Pakistan: Investigate Plot to Kill Leading Rights Activist
|Publisher||Human Rights Watch|
|Publication Date||6 June 2012|
|Cite as||Human Rights Watch, Pakistan: Investigate Plot to Kill Leading Rights Activist, 6 June 2012, available at: http://www.refworld.org/docid/4fd1afaf2.html [accessed 3 August 2015]|
|Disclaimer||This is not a UNHCR publication. UNHCR is not responsible for, nor does it necessarily endorse, its content. Any views expressed are solely those of the author or publisher and do not necessarily reflect those of UNHCR, the United Nations or its Member States.|
The Pakistani government should investigate allegations that elements in the Pakistani military and intelligence agencies have plotted to kill the prominent human rights activist Asma Jahangir, Human Rights Watch said. Jahangir made the allegation in a television interview on June 4, 2012.
Jahangir is globally recognized for her human rights work and is one of Pakistan's most respected rights activists. She is credited with establishing the highly regarded independent Human Rights Commission of Pakistan and AGHS Legal Aid, the first free legal aid center in Pakistan. In a career as a human rights activist spanning 30 years, Jahangir has been a consistent critic of human rights violations by the Pakistani military and the intelligence services.

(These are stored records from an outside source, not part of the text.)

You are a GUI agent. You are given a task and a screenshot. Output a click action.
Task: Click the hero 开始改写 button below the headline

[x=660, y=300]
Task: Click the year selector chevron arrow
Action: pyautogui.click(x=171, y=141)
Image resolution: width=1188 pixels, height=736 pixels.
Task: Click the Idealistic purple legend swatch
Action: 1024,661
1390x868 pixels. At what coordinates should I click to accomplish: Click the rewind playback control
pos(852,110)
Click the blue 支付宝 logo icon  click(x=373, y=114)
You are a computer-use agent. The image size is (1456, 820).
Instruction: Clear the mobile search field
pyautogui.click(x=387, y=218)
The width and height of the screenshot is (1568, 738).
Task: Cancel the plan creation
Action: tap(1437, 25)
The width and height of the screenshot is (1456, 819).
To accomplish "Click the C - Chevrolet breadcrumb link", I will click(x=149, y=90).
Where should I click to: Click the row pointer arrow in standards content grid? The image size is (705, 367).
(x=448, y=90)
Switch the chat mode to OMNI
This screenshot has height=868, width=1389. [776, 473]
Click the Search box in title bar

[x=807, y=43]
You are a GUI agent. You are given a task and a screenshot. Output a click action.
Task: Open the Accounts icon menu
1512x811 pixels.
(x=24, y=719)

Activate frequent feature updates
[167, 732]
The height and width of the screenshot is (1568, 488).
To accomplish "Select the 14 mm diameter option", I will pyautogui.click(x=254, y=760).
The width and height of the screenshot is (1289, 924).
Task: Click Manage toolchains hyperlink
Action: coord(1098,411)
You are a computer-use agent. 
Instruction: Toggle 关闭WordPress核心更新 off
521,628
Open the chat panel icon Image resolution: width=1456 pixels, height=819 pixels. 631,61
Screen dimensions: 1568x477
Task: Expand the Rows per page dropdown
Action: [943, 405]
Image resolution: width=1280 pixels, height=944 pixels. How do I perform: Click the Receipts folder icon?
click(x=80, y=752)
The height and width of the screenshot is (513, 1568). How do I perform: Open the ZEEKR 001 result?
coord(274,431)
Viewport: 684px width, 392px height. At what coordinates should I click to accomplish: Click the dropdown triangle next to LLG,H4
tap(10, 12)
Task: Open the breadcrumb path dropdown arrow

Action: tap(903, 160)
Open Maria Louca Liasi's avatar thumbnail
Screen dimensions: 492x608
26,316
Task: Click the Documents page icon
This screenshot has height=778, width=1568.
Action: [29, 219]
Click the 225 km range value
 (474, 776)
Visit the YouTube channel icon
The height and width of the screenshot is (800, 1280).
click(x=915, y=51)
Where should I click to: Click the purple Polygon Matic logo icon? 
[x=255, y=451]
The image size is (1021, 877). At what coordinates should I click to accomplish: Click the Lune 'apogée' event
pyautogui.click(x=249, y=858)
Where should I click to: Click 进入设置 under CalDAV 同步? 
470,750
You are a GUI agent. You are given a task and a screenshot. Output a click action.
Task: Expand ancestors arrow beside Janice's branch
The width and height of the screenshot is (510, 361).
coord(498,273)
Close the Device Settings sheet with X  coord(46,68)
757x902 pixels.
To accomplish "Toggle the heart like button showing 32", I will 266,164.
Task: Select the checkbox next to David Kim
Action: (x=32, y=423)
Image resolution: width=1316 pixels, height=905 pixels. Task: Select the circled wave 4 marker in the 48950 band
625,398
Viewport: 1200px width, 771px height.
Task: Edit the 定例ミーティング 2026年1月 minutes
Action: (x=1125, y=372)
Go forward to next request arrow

"Pakistani authorities should urgently and thoroughly investigate the alleged plot against Asma Jahangir and hold all those responsible to account, regardless of position or rank," said Ali Dayan Hasan, Pakistan director at Human Rights Watch. "A threat against Jahangir is a threat to all those in Pakistan who struggle for human rights and the rule of law."
Jahangir told Pakistani media on June 4 that she had discovered through a "security leak" brought to her attention by a "highly credible" source that an assassination attempt was being planned against her from "the highest levels of the security establishment." She said that she believed it was best to go public with the information because she feared that she might be killed and a member of her family framed for the murder.
In recent months, Jahangir has been at odds with the Pakistani military in a series of high profile stand-offs. In November 2011, Husain Haqqani, Pakistan's ambassador to the United States, was forced by the Pakistani military to resign his position after allegations that he was responsible for a secret memo delivered to senior US military officials seeking support for Pakistani civilian control of national security policy. As defense lawyer in the "Memogate" affair, Jahangir raised serious reservations about lack of due process in legal proceedings against Haqqani and threats to his life from the military Inter-Services Intelligence (ISI). Jahangir has also been a critic of the military's policies in the insurgency-hit province of Balochistan, where it is accused of widespread killings, enforced disappearances, and torture.
Jahangir has frequently been the target of harassment and threats over the course of her career, Human Rights Watch said. She was placed under house arrest by Gen. Pervez Musharraf, the military ruler at the time, after he imposed emergency rule in 2007. She played a prominent role in the "lawyers movement" in Pakistan, which led to Musharraf's ouster and to the restoration to office of Supreme Court Chief Justice Iftikhar Muhammad Chaudhry.
In 2010, Jahangir became the first woman to lead the Supreme Court Bar Association, Pakistan's most influential forum for lawyers. During her campaign for the Supreme Court Bar Association, Jahangir repeatedly received threats for raising issues such as corruption in the legal arena. Extremist groups and allied Pakistani media ran a campaign accusing Jahangir of apostasy – a capital offense in Pakistan – and urging lawyers not to vote for her.
From 1998 to 2004, Jahangir served as the United Nations special rapporteur on extrajudicial, summary, or arbitrary executions. From 2004 until mid-2010, she was the UN special rapporteur on freedom of religion or belief.
The involvement of the military and its intelligence agencies in high-profile killings is well-documented, Human Rights Watch said. In April 2010, a three-member UN inquiry commission into the December 2007 assassination of Prime Minister Benazir Bhutto concluded that Pakistani authorities failed to provide Bhutto adequate security and that elements within the military may have played a role in her assassination. The panel was highly critical of the "pervasive role" played by the ISI in the events leading up to the assassination. In May 2011, Saleem Shahzad, a reporter for the Hong Kong-based Asia Times Online and the Italian news agency Adnkronos International, was tortured and killed after receiving repeated and direct threats from the ISI.
"Governments that have lauded Jahangir's human rights advocacy both in Pakistan and internationally should be alarmed by this alleged plot and press for a prompt and persistent investigation," Hasan said.